Plus d’un an que le compte d’une mannequine attire « likes » et « followers ». Cette mannequine, c’est Shudu Gram, dont l’âge annoncé est de 28 ans. Elle est suivie par plus de 100 000 personnes sur Instagram.Sur son compte, une vingtaine de publications ont suscité 10 000 réactions par post en moyenne. Pour certains, elle est la diversité, elle est fascinante. Pour d’autres, elle est un danger, une impostrice. Car la particularité de Shudu Gram, c’est qu’elle est une mannequine virtuelle au corps redimensionné et au cou princier, qui prend racine dans un vieil archétype : la poupée. Beauté figurative et insondable. Peau noire, sans aucun défaut.


Créée à partir d'effets spéciaux générés par ordinateur, Shudu Gram est la création artistique du photographe londonien Cameron-James Wilson qui a souhaité donner vie à un fatasme qui deviendrait la réalité dans un monde filtré où le réel devient faux. Des rouages technologiques qui ne sont pourtant pas au goût de tout le monde. La communauté afro a été la première à s’enflammer sur les réseaux sociaux, accusant le concepteur de Shudu, de reprendre les ressorts du blackfacing digital, soit l’utilisation par des Blancs de GIFs représentant des personnes noires – des images souvent stéréotypées et aux relents postcoloniaux -, pour réagir à des phénomènes de société ou traduire son humeur du jour sur les réseaux sociaux.

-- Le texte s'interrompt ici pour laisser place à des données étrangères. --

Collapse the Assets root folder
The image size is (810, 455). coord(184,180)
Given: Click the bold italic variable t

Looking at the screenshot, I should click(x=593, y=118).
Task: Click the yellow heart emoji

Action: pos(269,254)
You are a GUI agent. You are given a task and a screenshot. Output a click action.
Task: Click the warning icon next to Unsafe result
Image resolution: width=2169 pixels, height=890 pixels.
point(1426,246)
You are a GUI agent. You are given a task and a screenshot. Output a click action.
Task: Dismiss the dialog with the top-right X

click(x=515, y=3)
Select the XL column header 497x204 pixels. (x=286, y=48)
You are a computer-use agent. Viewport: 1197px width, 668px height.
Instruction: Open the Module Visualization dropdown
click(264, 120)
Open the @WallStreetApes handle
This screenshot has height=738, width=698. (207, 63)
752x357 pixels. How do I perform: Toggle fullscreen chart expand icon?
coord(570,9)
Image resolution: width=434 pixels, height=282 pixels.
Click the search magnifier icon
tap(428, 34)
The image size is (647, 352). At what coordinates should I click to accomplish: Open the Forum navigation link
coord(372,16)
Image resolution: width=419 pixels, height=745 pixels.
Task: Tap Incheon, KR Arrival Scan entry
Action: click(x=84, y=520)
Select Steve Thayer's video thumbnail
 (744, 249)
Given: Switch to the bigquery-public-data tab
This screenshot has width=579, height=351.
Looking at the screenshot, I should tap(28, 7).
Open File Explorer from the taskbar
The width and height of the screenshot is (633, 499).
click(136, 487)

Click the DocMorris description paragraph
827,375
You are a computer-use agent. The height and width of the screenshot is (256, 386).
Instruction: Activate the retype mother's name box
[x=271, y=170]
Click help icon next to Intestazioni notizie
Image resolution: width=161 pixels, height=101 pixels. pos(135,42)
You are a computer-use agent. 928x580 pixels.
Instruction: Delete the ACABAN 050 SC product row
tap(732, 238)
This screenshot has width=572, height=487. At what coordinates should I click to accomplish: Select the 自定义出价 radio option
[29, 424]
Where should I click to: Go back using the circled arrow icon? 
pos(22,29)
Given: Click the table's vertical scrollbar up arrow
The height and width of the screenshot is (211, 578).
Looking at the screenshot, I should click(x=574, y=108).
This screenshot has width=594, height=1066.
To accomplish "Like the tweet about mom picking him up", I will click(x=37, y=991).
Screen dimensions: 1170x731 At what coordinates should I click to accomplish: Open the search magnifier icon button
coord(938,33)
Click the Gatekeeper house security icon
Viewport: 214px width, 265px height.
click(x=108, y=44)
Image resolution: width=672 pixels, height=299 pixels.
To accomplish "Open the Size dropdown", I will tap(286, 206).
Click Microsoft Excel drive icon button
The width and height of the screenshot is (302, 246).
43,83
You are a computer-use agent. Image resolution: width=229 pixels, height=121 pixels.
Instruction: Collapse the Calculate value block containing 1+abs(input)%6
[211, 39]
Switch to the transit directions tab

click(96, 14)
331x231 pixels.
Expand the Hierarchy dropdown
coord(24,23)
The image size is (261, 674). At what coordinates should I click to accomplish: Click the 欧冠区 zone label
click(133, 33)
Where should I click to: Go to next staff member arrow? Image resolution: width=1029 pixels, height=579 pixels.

Avec sa peau ébène, ses cheveux courts et son cou princier, Shudu n’est pas sans rappeler la Sud-Soudanaise Alek Wek et sa successeure, Duckie Thot : deux top models plébiscités par la fashion sphère. Le créateur a confié à cet effet auprès de plusieurs médias être fan de Grace Jones, et s’être inspiré du modèle de Barbie sud-africain dont il est à l’origine, puisant lui-même son héritage dans l’imaginaire des femmes Ndebele.


Ce pur produit marketing fait sensation auprès d’un public non content de voir plus de diversité dans le monde de la mode. Lequel va jusqu’à réclamer d’autres créations comme des models asiatiques, au grand dam d’une autre frange de la communauté qui appelle à la représentativité de mannequins africains ou afrodescendants en chair et en os.